Construction on massive tower after massive tower has slowed since the boom days of the mid-aughts, but it still goes on, the once silent and abandoned cranes that dotted the vertiginous skyline several years ago back in action. From the window of my hotel at the Khalidiya Palace, an alcohol-free five-star joint sitting in a tower across the street from the Emirates Palace, new construction was visible almost to the vanishing point. Extreme wealth for its own sake seems to be the overriding ethos behind much of the building. Whatever culture that existed here before this has been so overrun by fist-pumping displays of affluence that it’s hard to find any inkling of national identity or shared meaning amongst the Emirati people. In response, they get real busy importing culture from other places.
Which brings us back to the seventh Abu Dhabi Film Festival. Opening with Daniel Schechter’s Toronto closer Life of Crime (which, unseen by me, apparently inspired a mass exodus from the Sheik crowd uncomfortably with its female nudity), the festival came to a close on Sunday, although the curtain on this most recent edition really dropped on Thursday when the festival handed out its annual Black Pearl Awards. Three films that have recently opened Stateside, all unseen by this critic, were big winners. Jia Zhangke’s Cannes holdover A Touch of Sin took the top jury prize for narratives while Omar Mullick and Bassam Tariq’s Sundancer These Birds Walk took the top prize for documentaries, being awarded $100,000 and $80,000 respectively. Nicole Holofcener’s Enough Said took home the audience award and $40,000. Meanwhile the New Horizons competition, for first and second-time directors and also bearing a prize worth $100,000, went to Uberto Pasolini’s Still Life, a surreal drama starring the underrated British character actor Eddie Marsan that was in Venice, Toronto and Zurich before finding its way to the gulf. Mohamed Jabarah Al-daradji’s docudrama In The Sands of Babylon, a world premiere about a soldier in Saddam’s army who just wants to get home to his family in the aftermath of the first Gulf War, won the prize for best narrative film from the Arab World and the $50,000 that went with it.

Directions:
1. According to the text on the Abu Dhabi Film Festival, why do the Emirati people import culture from other places? Answer in one to three sentences.
2. Count the lines of the records that contain the word "image" and give only that number.
The text and the records are unrelated to each other.

Data section:
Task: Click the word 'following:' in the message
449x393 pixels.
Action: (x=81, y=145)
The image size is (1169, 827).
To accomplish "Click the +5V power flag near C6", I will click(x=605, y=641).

---

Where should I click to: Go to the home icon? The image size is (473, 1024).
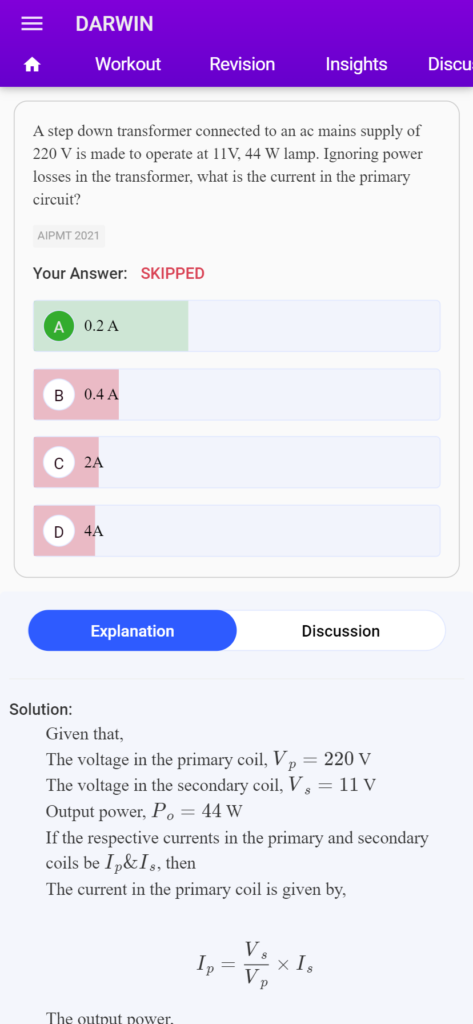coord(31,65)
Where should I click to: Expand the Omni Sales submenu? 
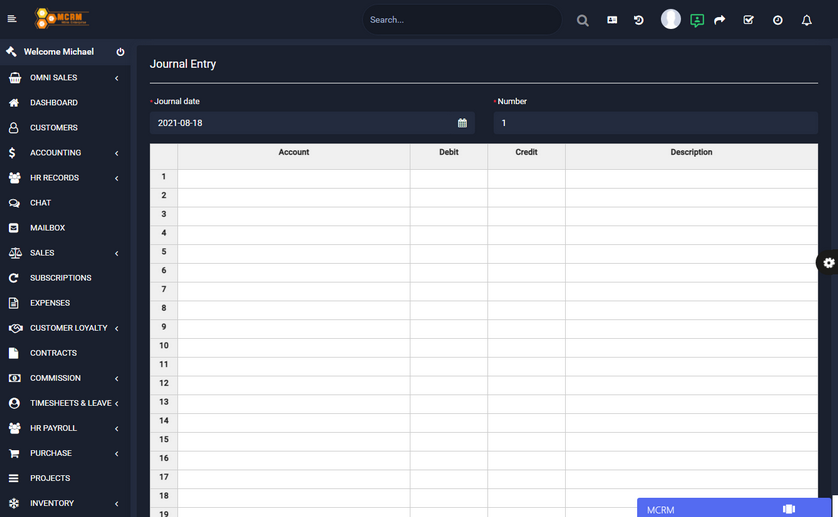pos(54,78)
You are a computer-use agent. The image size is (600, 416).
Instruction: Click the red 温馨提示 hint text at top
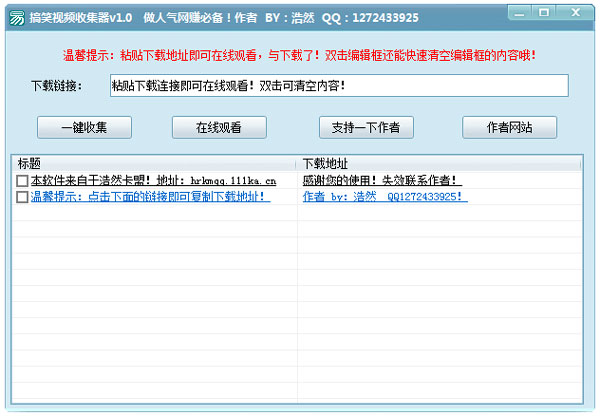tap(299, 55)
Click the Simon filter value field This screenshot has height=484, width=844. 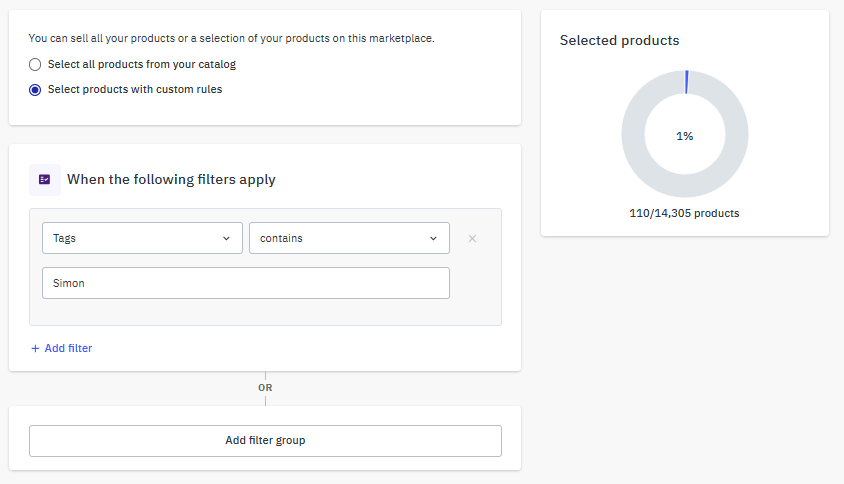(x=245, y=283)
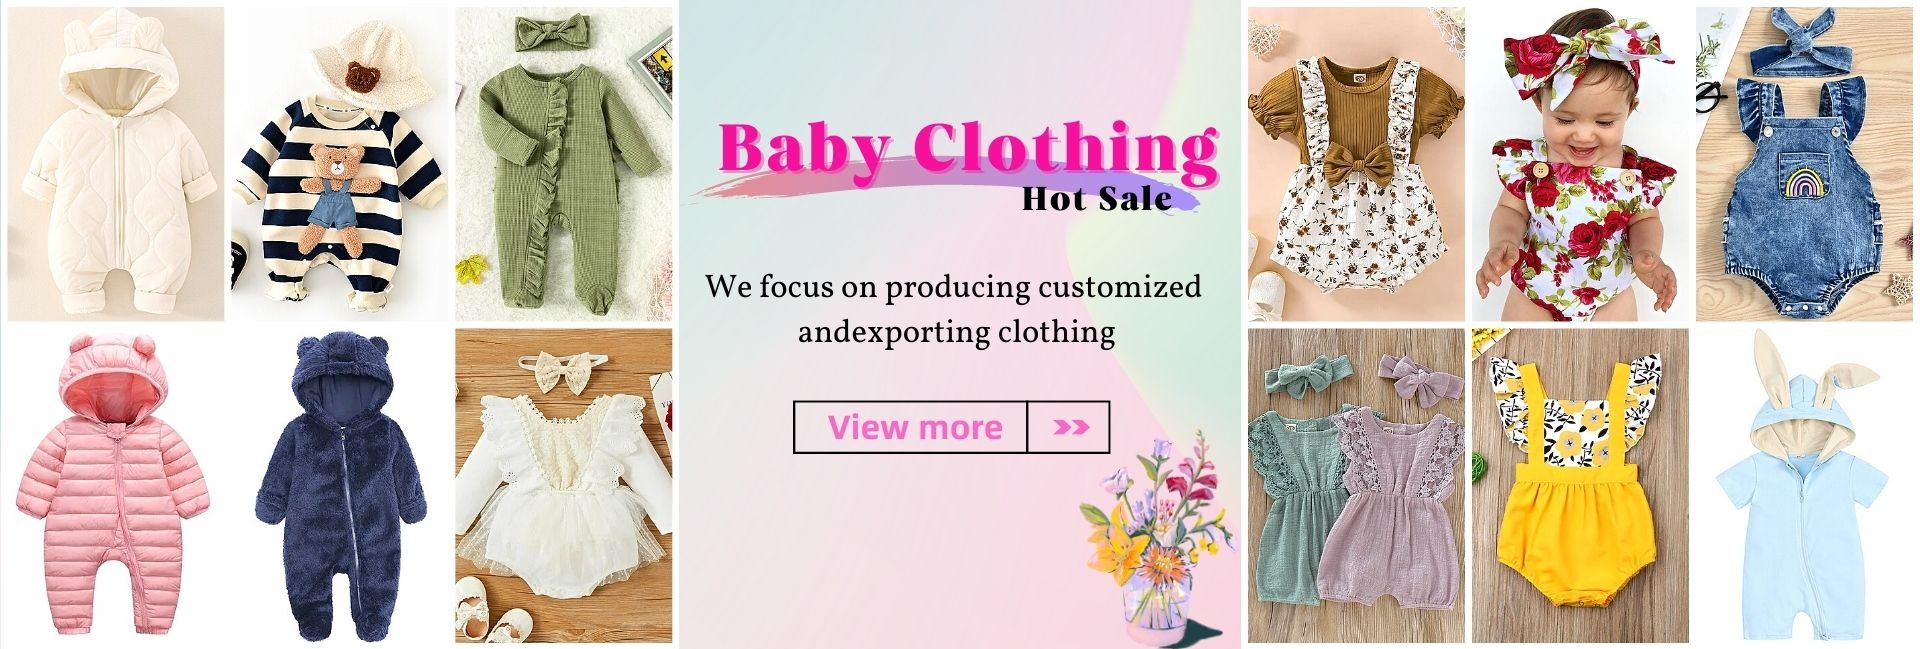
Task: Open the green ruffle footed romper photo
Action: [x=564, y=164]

---

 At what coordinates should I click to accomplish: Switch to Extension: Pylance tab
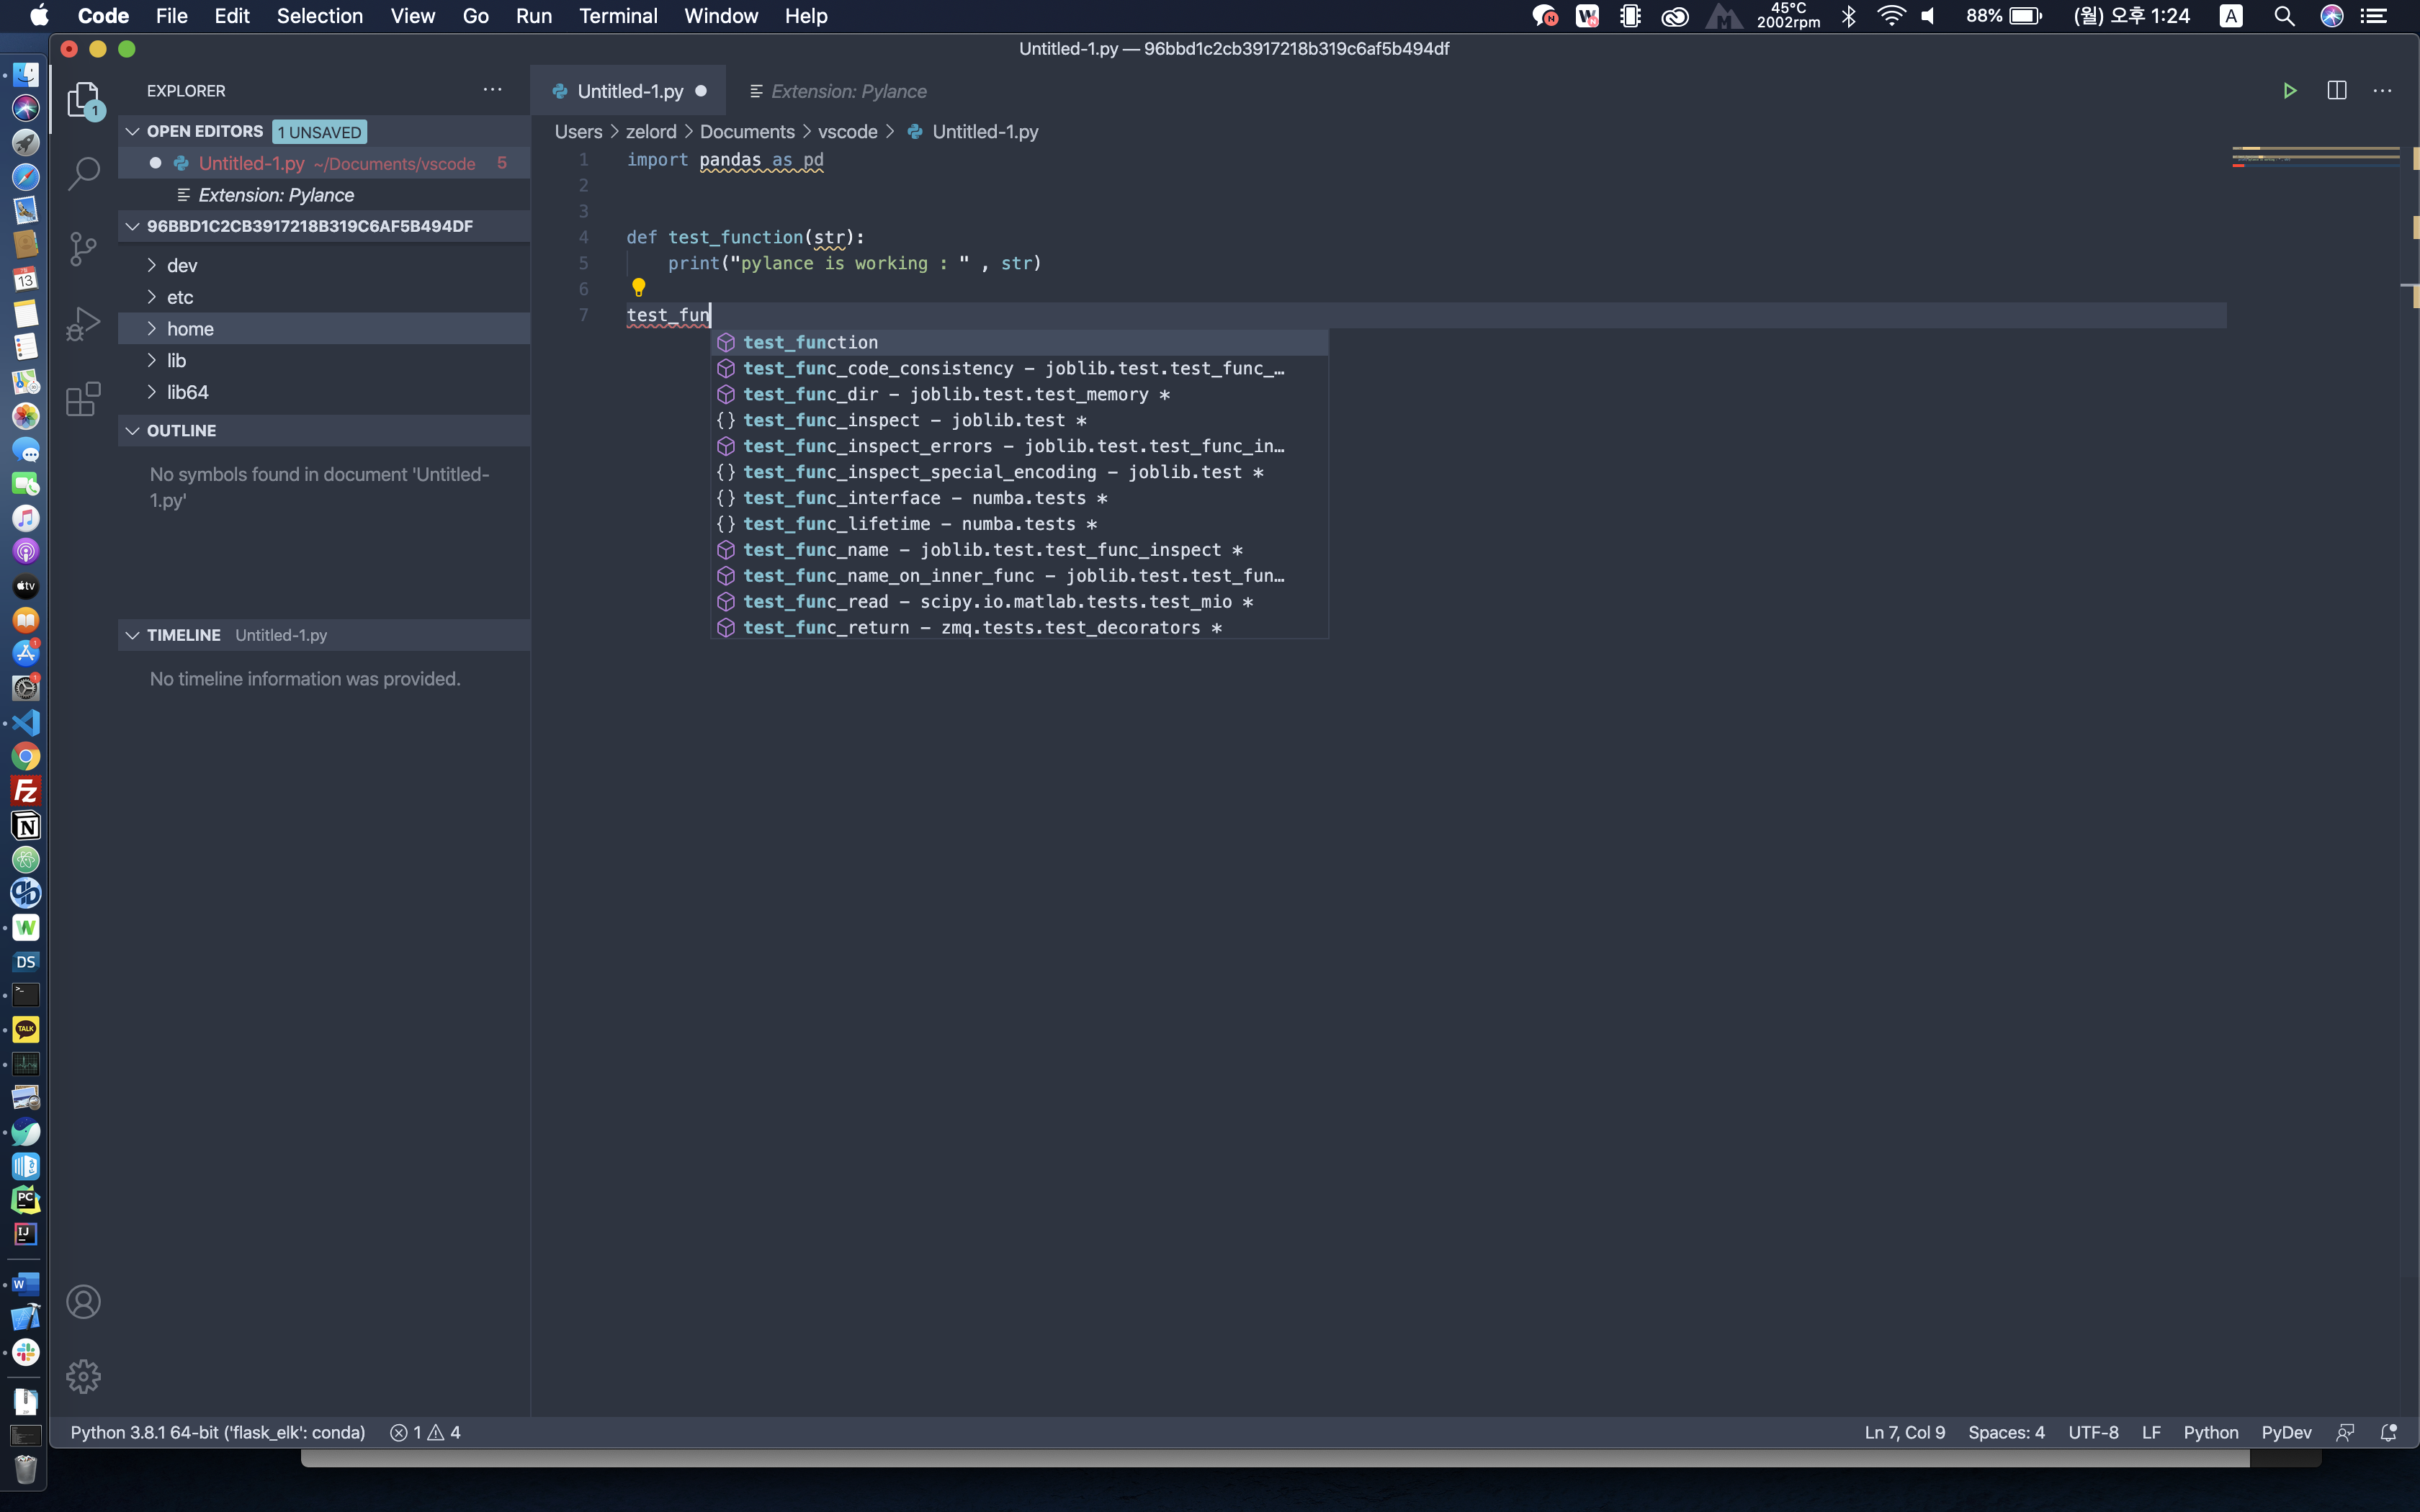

Task-by-task solutions:
1. They do it in response to how thoroughly displays of affluence have overrun whatever culture existed there before. Those displays have made it hard to find any inkling of national identity or shared meaning among the Emirati people.

2. 3